For the Government in Dublin, wariness about the potential for another integrationist push under Macron will be trumped by the assumption that the next president will be less hostile to the Republic’s corporate tax regime (Macron wants to make a big cut to France’s own company tax rate) and the knowledge that Irish officials, who built up good relationships with Macron when he was an economic adviser at the Hollande Élysée, knows and understands the Irish perspective.

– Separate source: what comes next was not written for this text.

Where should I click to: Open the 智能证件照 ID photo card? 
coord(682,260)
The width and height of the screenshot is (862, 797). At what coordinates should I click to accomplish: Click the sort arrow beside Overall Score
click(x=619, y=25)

For all that, however, Macron’s strong showing, and in particular the reaction it has stirred, also highlights some acute dangers for the European centre. The first is complacency. Macron has an imposing lead over Le Pen in the polls and has already received endorsements from several defeated rivals. His 20-point lead over Le Pen is of an entirely different order to the gap that separated Donald Trump from Hillary Clinton. But a lot has changed in France between 2002 and 2017.
If, as polls suggest, Le Pen wins 40 per cent of the vote, it would be a stunning result that would fill the party with confidence ahead of the next presidential election in 2022
Fifteen years ago, Jean-Marie Le Pen’s first-round success produced a sense of national trauma. Chirac did not celebrate his first-round victory but instead adopted the pose of chief mourner on his solemn procession to the second round. In contrast, Sunday’s euphoria from the Macron camp highlights how the Front National’s presence as a major force has been accepted as a fact of French political life.

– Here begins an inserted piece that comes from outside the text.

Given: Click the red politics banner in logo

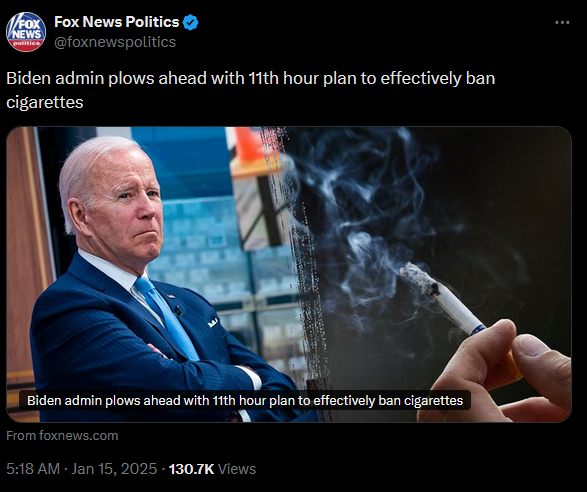Looking at the screenshot, I should [26, 43].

Even if Macron succeeds in persuading voters to turn up and give him a commanding majority in two weeks’ time, he and the rest of the French mainstream must still come up with a persuasive long-term response to the threat of the Front National. If, as polls suggest, Le Pen wins 40 per cent of the vote, it would be a stunning result that would fill the party with confidence ahead of the next presidential election in 2022.
A decisive victory for Macron next month would not necessarily guarantee him the space to implement his agenda. The man who set up his political movement just a year ago has no serious presence in parliament, so his room for manoeuvre will depend on the outcome of legislative elections in June and on his capacity to assemble a durable majority.
Nor will a Macron victory reverse another of the election’s remarkable features: the collapse of the traditional party system. In particular, the disastrous showing of Benoît Hamon of the Socialist Party, who came fifth with 6.3 per cent of the vote, reflects a crisis of social democracy that goes far beyond France.
At the surface, Sunday’s outcome offers France – and by extension the rest of Europe – a degree of stability and continuity. But the tectonic plates continue to move.